The data -
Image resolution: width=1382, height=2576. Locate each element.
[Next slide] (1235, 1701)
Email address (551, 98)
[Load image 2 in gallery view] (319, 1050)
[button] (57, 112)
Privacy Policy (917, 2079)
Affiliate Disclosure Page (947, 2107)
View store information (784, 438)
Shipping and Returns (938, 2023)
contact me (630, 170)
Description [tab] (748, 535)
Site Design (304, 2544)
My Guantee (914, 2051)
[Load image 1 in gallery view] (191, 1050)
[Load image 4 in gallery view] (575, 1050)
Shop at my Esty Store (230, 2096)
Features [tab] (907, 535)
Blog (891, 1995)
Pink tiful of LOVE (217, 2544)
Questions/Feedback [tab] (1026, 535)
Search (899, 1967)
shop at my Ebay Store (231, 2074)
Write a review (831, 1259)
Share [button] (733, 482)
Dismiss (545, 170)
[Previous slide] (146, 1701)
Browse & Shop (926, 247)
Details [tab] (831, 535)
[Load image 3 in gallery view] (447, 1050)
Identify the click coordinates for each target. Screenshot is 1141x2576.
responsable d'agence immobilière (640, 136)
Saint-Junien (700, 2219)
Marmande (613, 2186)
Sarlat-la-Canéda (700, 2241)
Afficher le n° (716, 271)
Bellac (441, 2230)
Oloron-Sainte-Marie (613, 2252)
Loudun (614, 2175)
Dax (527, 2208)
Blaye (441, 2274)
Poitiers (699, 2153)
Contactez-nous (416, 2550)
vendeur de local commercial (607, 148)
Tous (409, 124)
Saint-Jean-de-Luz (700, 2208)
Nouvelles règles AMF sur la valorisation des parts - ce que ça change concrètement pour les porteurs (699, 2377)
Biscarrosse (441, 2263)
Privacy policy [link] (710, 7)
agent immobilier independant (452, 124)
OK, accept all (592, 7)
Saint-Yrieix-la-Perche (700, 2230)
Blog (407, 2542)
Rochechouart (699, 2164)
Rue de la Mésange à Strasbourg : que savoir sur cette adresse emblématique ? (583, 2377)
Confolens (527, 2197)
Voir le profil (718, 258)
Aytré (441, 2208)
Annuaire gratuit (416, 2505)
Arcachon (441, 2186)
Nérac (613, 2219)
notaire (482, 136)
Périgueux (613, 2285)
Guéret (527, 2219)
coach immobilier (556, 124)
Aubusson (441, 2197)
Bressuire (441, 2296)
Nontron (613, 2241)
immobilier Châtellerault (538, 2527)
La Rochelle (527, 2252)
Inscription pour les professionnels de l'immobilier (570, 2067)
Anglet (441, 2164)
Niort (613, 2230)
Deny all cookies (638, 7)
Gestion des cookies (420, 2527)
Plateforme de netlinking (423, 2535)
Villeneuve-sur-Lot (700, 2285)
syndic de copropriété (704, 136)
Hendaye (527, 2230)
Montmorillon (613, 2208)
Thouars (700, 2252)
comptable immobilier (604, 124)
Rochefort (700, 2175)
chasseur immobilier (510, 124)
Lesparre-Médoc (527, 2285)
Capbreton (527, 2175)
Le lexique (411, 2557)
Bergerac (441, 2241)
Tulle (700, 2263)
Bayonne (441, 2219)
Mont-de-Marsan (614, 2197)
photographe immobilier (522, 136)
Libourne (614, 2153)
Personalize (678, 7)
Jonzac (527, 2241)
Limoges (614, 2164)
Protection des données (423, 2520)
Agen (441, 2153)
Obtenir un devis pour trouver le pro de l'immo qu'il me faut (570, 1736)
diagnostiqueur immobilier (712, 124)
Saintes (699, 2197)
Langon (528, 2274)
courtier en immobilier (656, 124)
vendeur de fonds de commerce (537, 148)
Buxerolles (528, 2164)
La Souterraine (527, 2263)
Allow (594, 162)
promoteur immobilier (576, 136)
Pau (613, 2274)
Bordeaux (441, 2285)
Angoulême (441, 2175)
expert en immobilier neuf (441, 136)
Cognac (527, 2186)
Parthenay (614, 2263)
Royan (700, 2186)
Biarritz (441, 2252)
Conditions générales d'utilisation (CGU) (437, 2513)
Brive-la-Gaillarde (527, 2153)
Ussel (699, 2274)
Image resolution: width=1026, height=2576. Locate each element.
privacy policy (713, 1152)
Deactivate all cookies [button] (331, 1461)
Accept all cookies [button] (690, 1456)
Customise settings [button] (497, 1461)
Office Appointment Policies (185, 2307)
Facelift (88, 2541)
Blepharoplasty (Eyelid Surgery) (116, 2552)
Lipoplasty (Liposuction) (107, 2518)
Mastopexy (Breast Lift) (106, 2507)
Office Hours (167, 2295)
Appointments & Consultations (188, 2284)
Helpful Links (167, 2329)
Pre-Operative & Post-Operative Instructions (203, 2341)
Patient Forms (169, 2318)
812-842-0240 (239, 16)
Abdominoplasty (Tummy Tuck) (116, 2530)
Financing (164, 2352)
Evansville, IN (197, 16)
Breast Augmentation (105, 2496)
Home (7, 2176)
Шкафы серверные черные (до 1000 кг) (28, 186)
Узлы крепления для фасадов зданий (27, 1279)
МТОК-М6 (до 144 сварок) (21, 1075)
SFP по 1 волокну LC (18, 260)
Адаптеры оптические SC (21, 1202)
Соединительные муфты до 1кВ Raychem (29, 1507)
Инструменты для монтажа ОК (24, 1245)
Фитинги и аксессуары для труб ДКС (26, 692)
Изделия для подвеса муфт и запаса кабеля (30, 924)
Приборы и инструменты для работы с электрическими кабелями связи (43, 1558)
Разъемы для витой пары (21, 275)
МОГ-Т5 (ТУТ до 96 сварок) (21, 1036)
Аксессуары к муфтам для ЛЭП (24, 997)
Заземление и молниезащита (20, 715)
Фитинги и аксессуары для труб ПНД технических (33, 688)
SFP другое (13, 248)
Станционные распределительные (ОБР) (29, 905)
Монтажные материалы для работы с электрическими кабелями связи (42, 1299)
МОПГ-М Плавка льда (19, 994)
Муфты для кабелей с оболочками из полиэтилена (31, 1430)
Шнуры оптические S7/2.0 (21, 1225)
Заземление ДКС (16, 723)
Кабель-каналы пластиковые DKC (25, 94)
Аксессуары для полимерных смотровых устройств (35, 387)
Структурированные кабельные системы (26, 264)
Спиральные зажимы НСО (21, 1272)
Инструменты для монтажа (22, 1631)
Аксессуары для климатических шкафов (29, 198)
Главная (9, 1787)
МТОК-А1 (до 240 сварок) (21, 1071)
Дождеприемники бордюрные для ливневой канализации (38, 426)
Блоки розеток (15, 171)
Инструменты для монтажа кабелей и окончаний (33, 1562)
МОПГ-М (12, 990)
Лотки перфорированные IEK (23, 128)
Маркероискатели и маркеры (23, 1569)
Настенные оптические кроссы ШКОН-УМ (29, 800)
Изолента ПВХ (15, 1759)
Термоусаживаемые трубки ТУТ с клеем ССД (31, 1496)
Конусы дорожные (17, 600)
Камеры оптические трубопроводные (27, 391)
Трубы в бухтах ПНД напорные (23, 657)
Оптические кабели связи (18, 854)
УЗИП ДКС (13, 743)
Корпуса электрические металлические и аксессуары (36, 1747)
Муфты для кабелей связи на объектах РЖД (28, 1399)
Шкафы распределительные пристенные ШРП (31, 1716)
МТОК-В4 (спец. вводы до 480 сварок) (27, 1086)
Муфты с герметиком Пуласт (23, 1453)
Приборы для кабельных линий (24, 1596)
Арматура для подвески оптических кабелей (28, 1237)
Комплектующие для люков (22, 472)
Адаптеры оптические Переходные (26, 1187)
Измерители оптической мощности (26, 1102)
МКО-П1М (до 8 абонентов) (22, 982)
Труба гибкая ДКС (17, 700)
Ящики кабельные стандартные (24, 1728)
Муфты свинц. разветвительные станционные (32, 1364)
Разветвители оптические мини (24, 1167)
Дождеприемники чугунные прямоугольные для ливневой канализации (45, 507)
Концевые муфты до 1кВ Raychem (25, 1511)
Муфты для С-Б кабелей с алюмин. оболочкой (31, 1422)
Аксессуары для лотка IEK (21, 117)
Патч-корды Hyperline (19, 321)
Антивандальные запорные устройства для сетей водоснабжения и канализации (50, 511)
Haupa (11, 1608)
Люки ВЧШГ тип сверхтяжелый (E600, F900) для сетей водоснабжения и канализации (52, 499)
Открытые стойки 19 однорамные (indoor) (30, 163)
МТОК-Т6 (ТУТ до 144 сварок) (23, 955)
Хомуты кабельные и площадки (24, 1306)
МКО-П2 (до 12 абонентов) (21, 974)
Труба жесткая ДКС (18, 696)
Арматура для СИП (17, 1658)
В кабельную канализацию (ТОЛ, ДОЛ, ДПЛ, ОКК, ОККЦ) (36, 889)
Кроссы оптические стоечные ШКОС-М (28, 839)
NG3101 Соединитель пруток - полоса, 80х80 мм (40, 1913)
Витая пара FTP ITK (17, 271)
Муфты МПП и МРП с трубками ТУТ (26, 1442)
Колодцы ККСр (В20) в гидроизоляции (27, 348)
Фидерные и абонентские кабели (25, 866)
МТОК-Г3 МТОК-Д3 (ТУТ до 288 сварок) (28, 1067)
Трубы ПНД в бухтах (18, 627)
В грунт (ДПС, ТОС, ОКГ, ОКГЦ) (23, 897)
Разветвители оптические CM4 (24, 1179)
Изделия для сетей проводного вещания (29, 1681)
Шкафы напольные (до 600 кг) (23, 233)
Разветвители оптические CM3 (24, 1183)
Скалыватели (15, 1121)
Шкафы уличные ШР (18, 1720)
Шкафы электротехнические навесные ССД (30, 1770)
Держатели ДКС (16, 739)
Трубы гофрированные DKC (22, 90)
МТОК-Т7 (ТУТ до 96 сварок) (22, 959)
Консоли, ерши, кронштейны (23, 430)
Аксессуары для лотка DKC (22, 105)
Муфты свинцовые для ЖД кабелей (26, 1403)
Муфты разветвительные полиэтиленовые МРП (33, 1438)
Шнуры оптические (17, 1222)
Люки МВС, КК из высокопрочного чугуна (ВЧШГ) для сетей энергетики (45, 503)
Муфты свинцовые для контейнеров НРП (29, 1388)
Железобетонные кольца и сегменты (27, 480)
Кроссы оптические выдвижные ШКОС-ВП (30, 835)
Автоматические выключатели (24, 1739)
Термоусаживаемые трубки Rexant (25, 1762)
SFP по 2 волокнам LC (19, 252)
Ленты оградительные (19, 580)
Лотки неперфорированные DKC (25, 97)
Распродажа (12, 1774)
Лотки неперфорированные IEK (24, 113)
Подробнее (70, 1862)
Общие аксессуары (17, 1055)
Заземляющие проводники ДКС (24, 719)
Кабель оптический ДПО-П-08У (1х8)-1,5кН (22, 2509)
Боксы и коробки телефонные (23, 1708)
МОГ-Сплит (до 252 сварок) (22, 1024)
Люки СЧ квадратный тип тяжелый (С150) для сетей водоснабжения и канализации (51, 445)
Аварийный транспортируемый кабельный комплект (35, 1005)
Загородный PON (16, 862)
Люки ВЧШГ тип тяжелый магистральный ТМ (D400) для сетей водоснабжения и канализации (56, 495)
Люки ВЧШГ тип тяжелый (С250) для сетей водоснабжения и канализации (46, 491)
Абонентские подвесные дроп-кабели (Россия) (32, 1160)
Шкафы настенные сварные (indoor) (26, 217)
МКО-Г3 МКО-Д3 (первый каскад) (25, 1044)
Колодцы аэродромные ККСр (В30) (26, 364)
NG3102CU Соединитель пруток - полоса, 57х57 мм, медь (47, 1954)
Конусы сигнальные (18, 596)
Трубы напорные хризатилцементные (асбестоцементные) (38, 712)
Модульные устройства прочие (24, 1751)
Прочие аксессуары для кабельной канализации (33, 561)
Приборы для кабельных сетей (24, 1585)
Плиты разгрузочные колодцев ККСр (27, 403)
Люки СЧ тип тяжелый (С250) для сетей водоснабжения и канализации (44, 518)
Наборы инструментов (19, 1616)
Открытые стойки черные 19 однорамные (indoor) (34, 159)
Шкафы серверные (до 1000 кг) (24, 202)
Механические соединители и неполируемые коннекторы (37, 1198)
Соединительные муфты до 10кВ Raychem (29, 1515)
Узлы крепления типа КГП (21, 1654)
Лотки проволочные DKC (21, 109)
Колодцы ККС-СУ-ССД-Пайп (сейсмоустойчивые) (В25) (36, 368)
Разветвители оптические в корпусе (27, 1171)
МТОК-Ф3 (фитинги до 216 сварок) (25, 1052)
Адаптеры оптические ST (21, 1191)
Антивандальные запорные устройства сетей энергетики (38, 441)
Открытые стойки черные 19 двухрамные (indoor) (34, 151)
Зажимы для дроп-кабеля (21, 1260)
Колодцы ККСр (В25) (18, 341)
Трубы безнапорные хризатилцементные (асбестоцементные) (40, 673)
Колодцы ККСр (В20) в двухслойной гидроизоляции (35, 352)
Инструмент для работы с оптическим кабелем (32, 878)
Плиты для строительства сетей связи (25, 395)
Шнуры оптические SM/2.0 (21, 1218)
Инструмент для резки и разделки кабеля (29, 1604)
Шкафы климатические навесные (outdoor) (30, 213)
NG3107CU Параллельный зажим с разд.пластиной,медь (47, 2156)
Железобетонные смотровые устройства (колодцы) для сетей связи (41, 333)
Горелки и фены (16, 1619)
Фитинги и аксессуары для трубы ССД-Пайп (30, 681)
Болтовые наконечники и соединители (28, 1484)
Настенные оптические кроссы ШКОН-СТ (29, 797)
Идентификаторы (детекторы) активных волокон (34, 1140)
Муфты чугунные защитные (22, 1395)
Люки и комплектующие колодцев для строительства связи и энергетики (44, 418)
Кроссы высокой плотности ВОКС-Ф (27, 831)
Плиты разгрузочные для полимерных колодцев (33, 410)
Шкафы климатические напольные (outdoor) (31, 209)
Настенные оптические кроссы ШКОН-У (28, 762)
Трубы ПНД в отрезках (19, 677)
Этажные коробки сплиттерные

Your instructions - For the word "сварок", show every line of the entries that holds it.

Your response -
МТОК-М6 (до 144 сварок) (21, 1075)
МОГ-Т5 (ТУТ до 96 сварок) (21, 1036)
МТОК-А1 (до 240 сварок) (21, 1071)
МТОК-В4 (спец. вводы до 480 сварок) (27, 1086)
МТОК-Т6 (ТУТ до 144 сварок) (23, 955)
МТОК-Г3 МТОК-Д3 (ТУТ до 288 сварок) (28, 1067)
МТОК-Т7 (ТУТ до 96 сварок) (22, 959)
МОГ-Сплит (до 252 сварок) (22, 1024)
МТОК-Ф3 (фитинги до 216 сварок) (25, 1052)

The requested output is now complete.